▸ **Provided text**:

Do you hunt and grow your own food? If you don’t, you DO cut your own fire wood, right? Or at least you shift gears manually in your car, because, let’s face it: Super-markets, electricity, and automatic transmission are for sissies.
Oh my, you ARE one of those guys, aren’t you! You like doing things the easy way, taking the path of least resistance. I bet you also play games on beginners’ mode, then!
Or maybe you don’t, because you take pleasure in seeking out your own challenges without making each and every part of life as difficult as you can – because, you know – that would be rather tiring, possibly even borderline stupid.
So why was it again that people who like their games to be easy are looked down on? That would be like disrespecting someone for using fork and knife to eat a steak when all he wants to do is satisfy his hunger, not give his enormous jaw musculature a workout.
Not all people who like to play games are also looking for a serious challenge. Maybe they just want rewards, preferably without punishment in between. Giving them just that might not exactly be a good way to make them more adept at anything, other than enjoying themselves, but neither does eating beans out of a tin can instead of off the ground.
Yet both give you something that might be just as valuable: easy food saves you time that might be better spent elsewhere, and easy fun allows you relax from whatever stressed you out and recover your good mood, which is just about always helpful.
However…
There’s a line that we probably should not cross. It is one thing to make things easy, to remove barriers and freely give out rewards and success. At worst, if somebody avoids all challenge in life, he won’t find any here either. It happens dozens of times on a daily basis, for all of us.
It’s like eating candy. It tastes pleasant, but doesn’t do you any good in the long term, but then it didn’t promise to either. Or think of driving around in your car while being protected by dozens of safety mechanisms, like ABS brakes or airbags or other stabilizing devices. They sure make your life easier, but they (hopefully) don’t tell you that you would make a great race driver, because that probably wouldn’t be right.
It is a completely different matter to make success easy and then sell said success as a major achievement. There should not be a discrepancy between perceived and actual reality for the consumer of your product, be it food or a car or games, because that would probably cause quite some harm down the line.

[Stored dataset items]
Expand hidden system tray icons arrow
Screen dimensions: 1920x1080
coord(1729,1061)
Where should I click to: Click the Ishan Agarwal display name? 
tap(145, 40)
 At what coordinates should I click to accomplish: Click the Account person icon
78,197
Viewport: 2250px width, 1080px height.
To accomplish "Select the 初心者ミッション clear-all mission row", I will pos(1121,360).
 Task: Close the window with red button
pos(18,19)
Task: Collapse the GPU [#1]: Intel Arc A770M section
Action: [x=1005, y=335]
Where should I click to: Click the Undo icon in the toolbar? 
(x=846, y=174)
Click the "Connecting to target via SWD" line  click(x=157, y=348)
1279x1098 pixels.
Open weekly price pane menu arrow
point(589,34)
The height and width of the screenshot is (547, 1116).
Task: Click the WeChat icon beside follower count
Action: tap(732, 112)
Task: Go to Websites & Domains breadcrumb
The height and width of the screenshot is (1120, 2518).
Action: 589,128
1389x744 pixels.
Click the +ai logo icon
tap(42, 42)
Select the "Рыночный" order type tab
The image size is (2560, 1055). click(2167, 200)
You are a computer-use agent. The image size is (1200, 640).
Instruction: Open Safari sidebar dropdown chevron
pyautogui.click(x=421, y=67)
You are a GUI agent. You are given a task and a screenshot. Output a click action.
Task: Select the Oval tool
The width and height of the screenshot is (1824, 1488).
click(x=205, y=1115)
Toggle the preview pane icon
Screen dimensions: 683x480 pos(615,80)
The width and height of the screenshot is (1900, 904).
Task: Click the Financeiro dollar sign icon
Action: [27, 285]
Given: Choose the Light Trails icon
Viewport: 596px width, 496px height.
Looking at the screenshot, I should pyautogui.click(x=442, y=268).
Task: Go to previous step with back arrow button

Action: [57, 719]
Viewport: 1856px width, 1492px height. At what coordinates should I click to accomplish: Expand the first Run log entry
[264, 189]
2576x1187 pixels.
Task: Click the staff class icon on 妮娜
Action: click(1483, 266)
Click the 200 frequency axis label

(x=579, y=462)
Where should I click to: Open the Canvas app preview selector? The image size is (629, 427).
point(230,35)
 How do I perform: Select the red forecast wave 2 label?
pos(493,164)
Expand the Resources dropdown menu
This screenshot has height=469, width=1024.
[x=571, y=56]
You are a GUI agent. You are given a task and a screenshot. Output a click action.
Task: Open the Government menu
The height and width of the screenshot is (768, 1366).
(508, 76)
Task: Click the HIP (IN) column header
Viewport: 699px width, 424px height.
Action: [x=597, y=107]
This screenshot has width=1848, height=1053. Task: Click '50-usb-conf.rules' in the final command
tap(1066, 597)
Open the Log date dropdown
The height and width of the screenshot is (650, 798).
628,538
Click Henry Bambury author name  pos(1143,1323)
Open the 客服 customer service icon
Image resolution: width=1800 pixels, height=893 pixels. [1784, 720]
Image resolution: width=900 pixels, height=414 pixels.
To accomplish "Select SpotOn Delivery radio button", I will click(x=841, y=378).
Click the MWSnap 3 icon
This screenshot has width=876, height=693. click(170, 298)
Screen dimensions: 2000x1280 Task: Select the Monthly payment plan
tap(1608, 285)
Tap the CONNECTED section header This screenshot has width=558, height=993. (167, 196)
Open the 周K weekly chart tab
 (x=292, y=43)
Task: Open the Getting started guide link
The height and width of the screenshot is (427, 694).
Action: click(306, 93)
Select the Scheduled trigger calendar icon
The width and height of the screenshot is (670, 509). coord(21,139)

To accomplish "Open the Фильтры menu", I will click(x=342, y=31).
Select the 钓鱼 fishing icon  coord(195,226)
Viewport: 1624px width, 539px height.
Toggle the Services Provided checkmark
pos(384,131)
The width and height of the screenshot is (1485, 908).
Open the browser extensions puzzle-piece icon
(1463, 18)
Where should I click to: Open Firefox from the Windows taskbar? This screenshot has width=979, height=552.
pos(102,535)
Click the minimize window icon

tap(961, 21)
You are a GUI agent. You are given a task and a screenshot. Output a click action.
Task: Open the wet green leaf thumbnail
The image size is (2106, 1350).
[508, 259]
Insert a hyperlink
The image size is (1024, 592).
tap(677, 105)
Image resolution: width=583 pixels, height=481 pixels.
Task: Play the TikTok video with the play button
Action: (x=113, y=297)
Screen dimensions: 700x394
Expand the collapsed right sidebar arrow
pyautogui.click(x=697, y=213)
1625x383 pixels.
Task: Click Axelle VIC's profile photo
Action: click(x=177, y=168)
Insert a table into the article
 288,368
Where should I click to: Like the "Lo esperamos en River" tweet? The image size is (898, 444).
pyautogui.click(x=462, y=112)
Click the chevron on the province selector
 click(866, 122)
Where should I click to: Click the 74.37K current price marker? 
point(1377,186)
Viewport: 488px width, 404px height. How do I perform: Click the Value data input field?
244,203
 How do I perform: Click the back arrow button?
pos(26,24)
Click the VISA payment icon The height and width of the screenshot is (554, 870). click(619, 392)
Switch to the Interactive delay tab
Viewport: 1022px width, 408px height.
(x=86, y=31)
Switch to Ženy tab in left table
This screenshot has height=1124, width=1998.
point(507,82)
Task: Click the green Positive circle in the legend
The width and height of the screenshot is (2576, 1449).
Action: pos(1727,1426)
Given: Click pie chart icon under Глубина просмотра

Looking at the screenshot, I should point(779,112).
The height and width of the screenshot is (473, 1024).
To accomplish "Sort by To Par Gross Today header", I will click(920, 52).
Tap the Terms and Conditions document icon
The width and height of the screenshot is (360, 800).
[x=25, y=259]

▸ **Stated problem**:
Please answer these questions using the text about easy games above:
1. Which three things does the opening paragraph call "for sissies"?
2. What two things does easy fun allow you to do?
3. Which safety mechanisms are named in the car example?

▸ **Output**:
1. Super-markets, electricity, and automatic transmission.
2. Relax from whatever stressed you out and recover your good mood.
3. ABS brakes, airbags, and other stabilizing devices.